Set down every record below exactly as written, but leave out the pictures.

Dataset items:
• • •

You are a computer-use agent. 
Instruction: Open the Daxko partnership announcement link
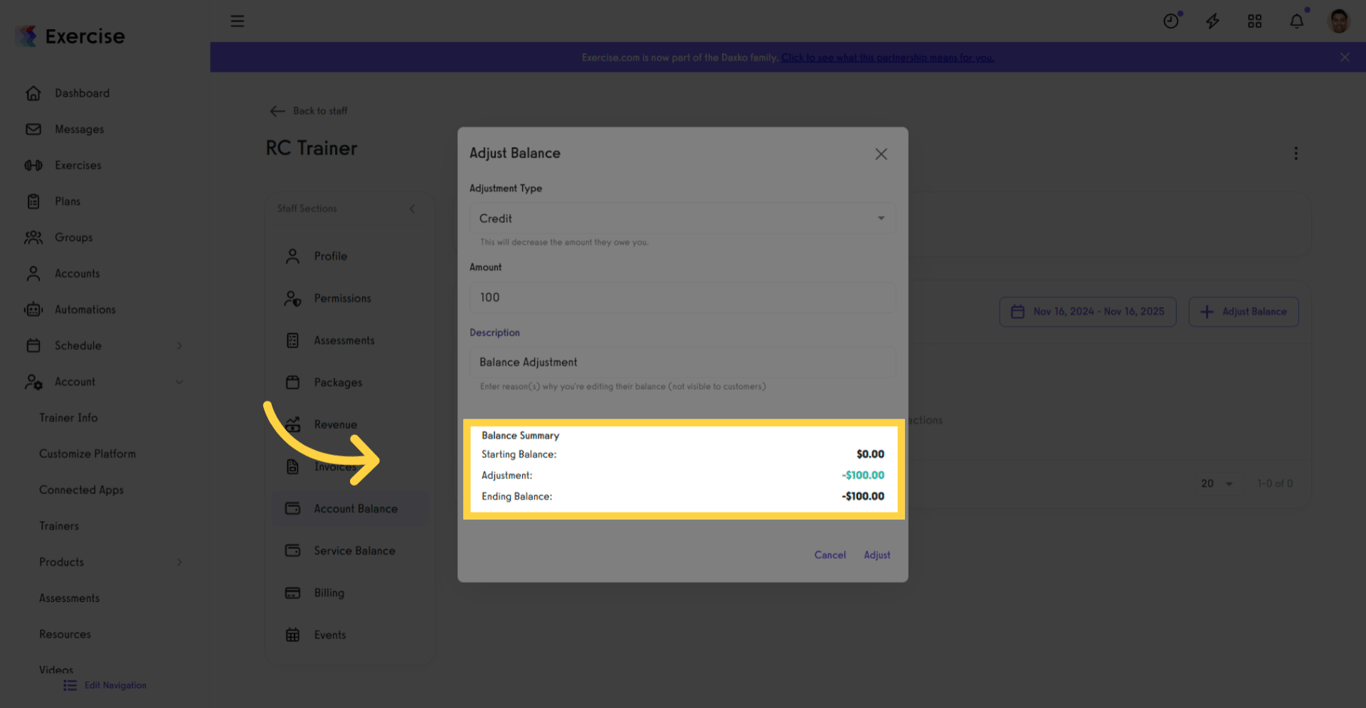click(886, 57)
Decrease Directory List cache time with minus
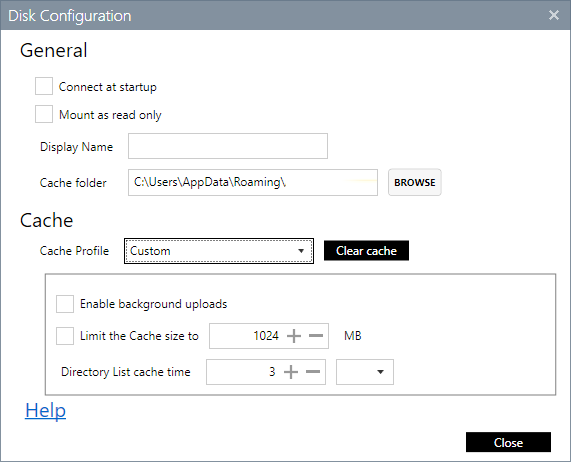The image size is (571, 462). pos(313,372)
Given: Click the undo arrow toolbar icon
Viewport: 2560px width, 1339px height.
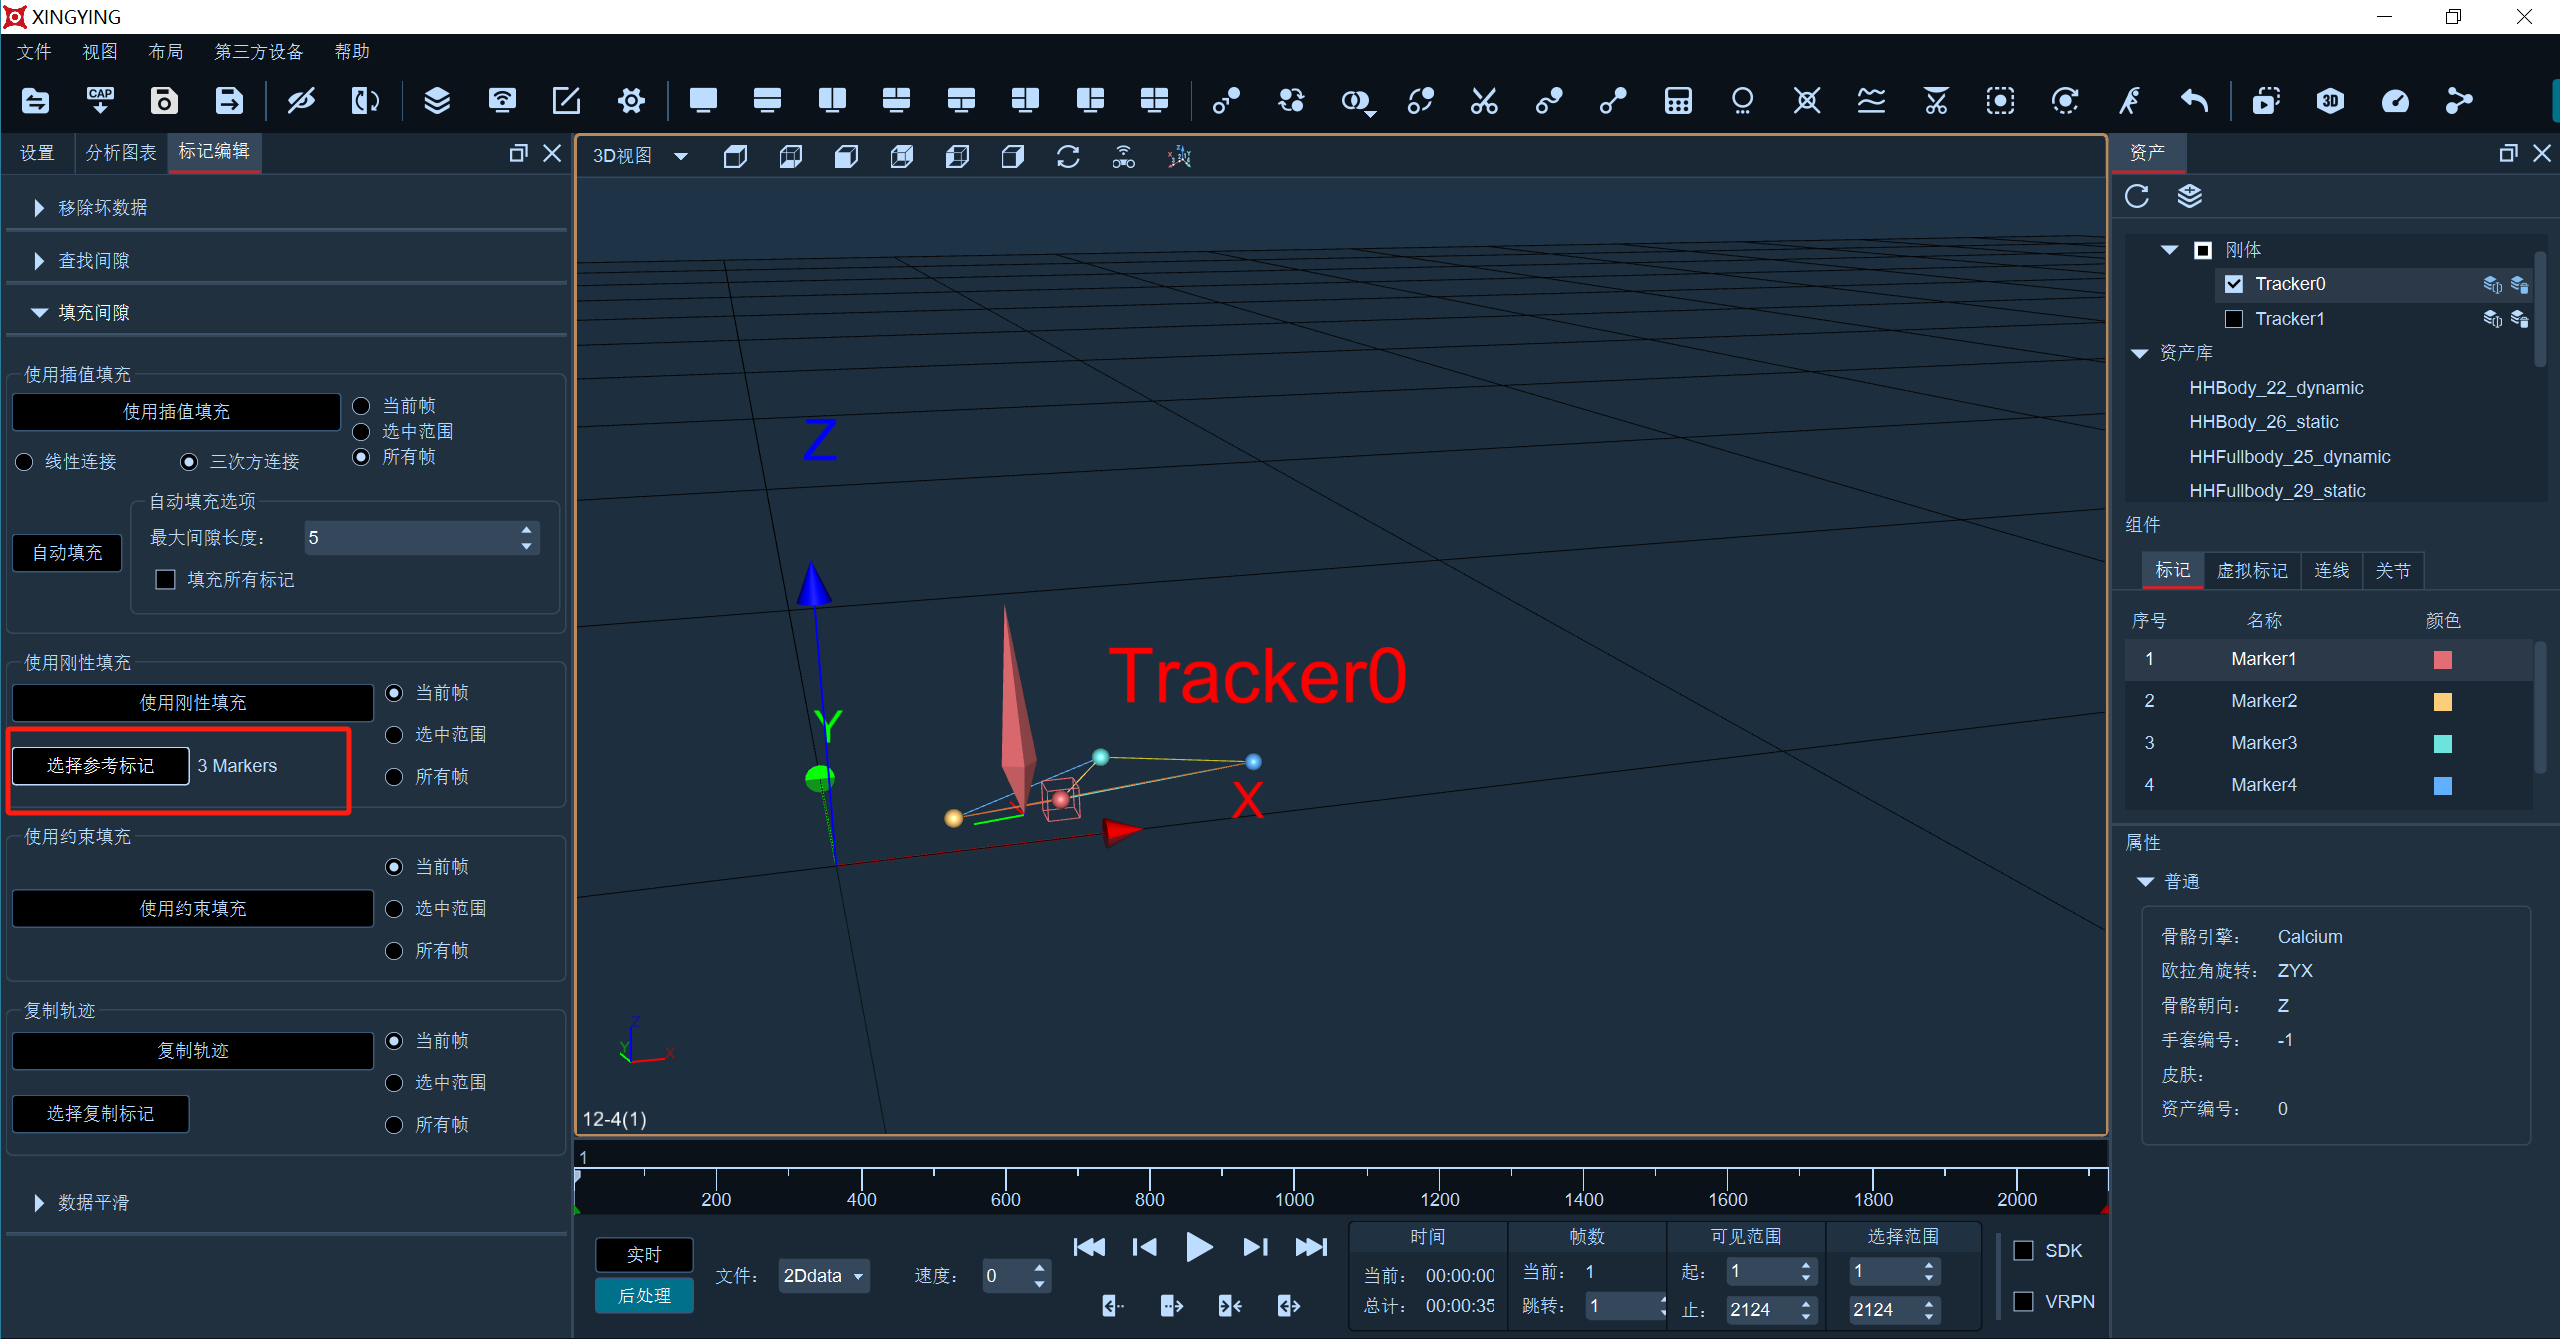Looking at the screenshot, I should (x=2194, y=100).
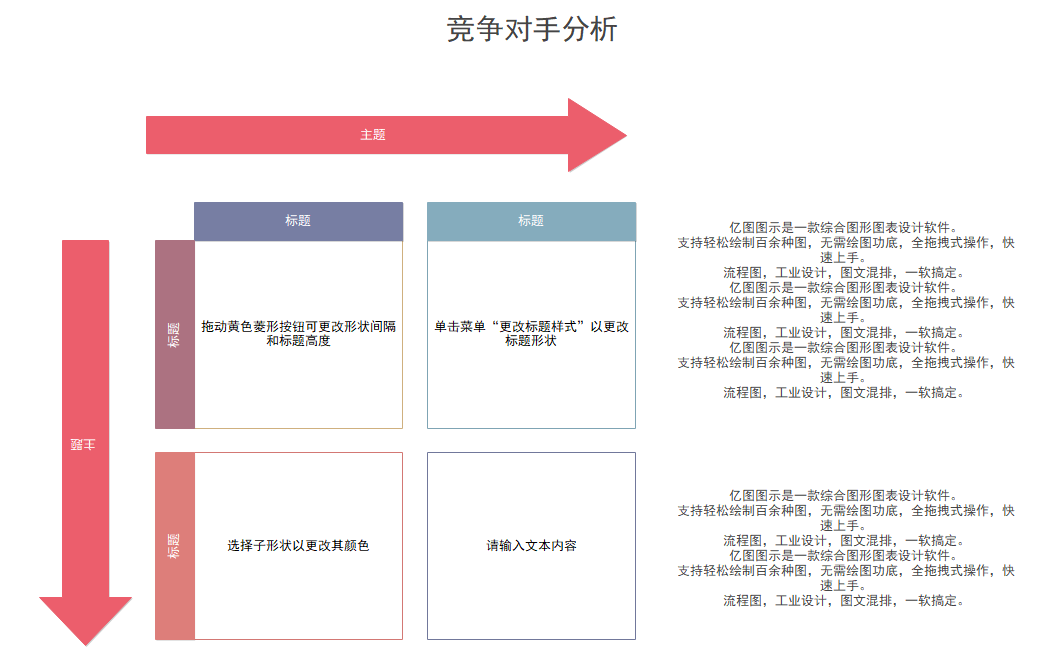Select the lower-right description text block

(x=845, y=548)
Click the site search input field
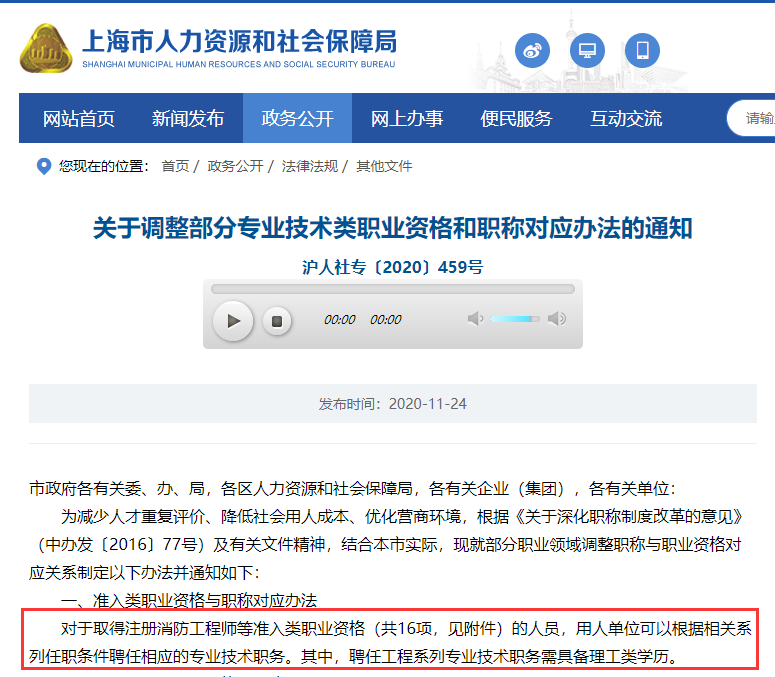The height and width of the screenshot is (677, 775). [x=755, y=119]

• • •

*Result for this exercise*:
You are a computer-use agent. 
Instruction: Open the Daxko partnership announcement link
click(886, 57)
Decrease Directory List cache time with minus
The image size is (571, 462). pos(313,372)
Given: Click the undo arrow toolbar icon
Viewport: 2560px width, 1339px height.
Looking at the screenshot, I should (x=2194, y=100).
Select the lower-right description text block

(x=845, y=548)
Click the site search input field
The height and width of the screenshot is (677, 775). [x=755, y=119]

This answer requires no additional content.